[Haskell-cafe] How to decide if a number is an integer?
daniel.is.fischer at web.de
Tue Sep 29 07:32:53 EDT 2009
Am Dienstag 29 September 2009 09:02:19 schrieb Thomas DuBuisson:
> Unless I missed something, the function in question is:
> sqrt (a * a + 2 + 2 * num) - fromIntegral a
> where num = 10
> 1 -> sqrt (1 * 1 + 2 + 2 * 10) - 1 -> sqrt (1 + 2 + 20) - 1 -> sqrt
> (23) - 1 -> 3.79xxxxx
> the fractional will only ever come from the sqrt function.
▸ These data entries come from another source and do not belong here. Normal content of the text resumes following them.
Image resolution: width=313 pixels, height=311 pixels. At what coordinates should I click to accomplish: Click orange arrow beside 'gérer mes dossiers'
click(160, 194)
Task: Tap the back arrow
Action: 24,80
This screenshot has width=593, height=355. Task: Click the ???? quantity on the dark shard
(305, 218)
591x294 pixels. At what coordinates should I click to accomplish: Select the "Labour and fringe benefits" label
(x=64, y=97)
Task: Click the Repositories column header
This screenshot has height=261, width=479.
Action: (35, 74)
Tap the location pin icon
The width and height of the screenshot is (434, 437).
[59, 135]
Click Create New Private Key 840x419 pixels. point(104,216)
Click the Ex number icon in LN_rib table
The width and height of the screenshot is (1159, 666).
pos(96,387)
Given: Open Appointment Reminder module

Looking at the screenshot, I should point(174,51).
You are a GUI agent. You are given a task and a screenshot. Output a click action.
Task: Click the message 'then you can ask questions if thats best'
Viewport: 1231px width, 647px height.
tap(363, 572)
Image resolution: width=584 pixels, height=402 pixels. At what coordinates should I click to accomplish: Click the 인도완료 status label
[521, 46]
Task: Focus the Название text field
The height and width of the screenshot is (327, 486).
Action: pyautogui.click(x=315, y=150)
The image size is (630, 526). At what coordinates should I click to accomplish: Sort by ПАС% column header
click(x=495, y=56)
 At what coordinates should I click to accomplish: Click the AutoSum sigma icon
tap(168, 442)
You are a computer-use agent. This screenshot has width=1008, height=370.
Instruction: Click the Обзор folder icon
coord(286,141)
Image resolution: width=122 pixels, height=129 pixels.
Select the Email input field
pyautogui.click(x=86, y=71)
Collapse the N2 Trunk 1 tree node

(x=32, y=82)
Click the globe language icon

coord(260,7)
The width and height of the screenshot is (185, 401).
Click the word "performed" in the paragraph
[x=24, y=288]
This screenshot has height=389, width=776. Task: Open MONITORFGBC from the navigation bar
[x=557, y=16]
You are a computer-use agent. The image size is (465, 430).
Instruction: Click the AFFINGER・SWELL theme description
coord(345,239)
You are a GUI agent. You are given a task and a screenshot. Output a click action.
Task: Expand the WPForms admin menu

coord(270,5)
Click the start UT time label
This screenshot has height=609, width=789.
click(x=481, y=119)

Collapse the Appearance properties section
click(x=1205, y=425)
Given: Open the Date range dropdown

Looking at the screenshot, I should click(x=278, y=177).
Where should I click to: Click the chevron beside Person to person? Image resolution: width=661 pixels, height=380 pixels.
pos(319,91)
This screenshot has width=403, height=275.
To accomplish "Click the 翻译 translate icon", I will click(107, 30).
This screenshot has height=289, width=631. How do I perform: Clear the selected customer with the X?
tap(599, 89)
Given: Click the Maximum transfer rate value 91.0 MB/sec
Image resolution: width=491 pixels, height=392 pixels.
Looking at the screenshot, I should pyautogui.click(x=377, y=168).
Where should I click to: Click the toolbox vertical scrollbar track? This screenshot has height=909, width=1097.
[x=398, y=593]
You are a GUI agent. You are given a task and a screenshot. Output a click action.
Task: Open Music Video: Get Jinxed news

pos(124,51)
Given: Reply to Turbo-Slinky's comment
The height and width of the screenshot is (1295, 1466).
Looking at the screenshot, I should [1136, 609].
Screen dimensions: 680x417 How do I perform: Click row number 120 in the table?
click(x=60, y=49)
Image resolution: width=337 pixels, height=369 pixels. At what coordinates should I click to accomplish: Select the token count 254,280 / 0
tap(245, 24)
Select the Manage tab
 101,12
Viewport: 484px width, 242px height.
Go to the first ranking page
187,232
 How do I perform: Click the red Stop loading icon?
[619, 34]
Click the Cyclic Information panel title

Do any of
> the following actually look like square values to you?
> IMO, the code works and your expectations are a bit off.
*MMlouds> givenSum 11
The code tests whether a*a+2*(num+1) is a square, equivalently, whether there's a b such
2*(num+1) == b^2 - a^2
Now, the difference of two squares is either odd or a multiple of 4.
2*(num+1) is never odd, so it must be a multiple of 4, i.e. num must be odd for any number
of the form a^2 + 2*(num+1) to be a square.
isIntegral x = snd (properFraction x) == 0
works for rational x and for small enough doubles/floats, but beware:
*MMlouds> [n | n <- [1 .. 100], not $ isIntegral (sqrt $ 4^n+222)]
> On Mon, Sep 28, 2009 at 11:54 PM, Magicloud Magiclouds
> <magicloud.magiclouds at gmail.com> wrote:
> > *Main> givenSum 10
> > [False,False,False,False,False,False,False,False,False,False]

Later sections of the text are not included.